Black Snow: a story of love and destruction

Black Snow: a story of love and destruction by Jon Tattrie came to me as an interloan from the Ottawa Public Library. Thomas Joyce is a veteran of World War I who returns home to Halifax only to suffer another trauma, that of the Halifax Explosion. Tattrie tells this story across different periods all chronologically mishmashed, from Halifax before Thomas is deployed overseas, to the muddy trenches of death in WWI Belgium, to postwar Halifax in December 1917. I was never confused by the temporal hopscotch although the very beginning when Thomas suffers a flashback about a trench attack did make me wonder how Tattrie would direct the story. It was seamlessly knitted together so I always knew where I was and I could keep all three storylines separate.

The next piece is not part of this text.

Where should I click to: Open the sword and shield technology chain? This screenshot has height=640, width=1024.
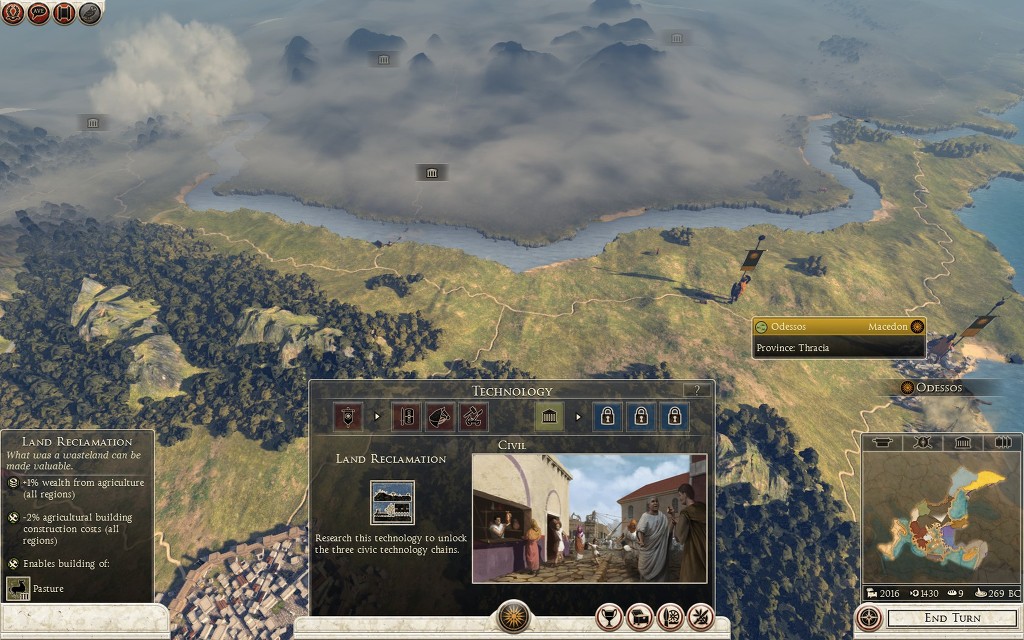pos(406,416)
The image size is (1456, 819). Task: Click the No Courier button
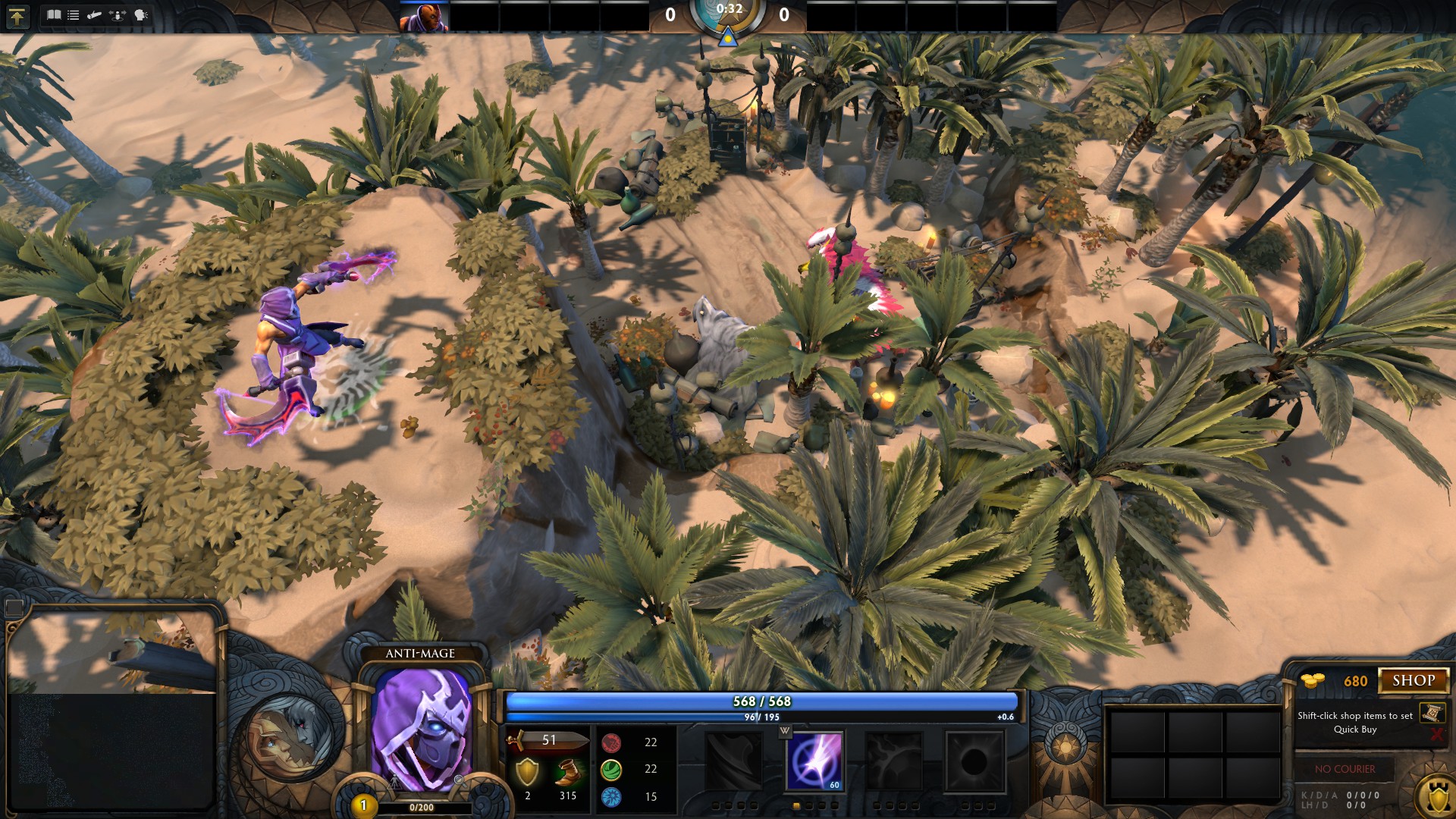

For a brief novel of 192 pages, action is on overload and the pace moves along rapidly and realistically. Chapter Thirty-six however ended with such an eye-rolling come on–when Evie learned that her husband Adam had died in combat I just knew how Tattrie would end it. I even predicted the final three words. Reminded me of Summer of ’42. I could only tut-tut and shake my head. A levirate marriage follows, and then the story of a new groom shipping off to war repeats.

The explosion brings the war to Halifax and Thomas looks for Evie, not knowing if she is alive or dead. We are left wondering why Evie doesn’t worry about the same thing, but Tattrie has otherwise preoccupied her in the story, which we discover near the end. Tattrie inserts a fictional account of the discovery and rescue of Ashpan Annie, where Thomas is the hero.

Stories of life and death–and there is a lot of death–in the trenches will rivet you. I could feel the cold muddy water filled with chunks of flesh and human waste swirl around me as I stood hip-deep watching the battle unfold before me. Tattrie did a remarkable job writing about the horror and disgust of war.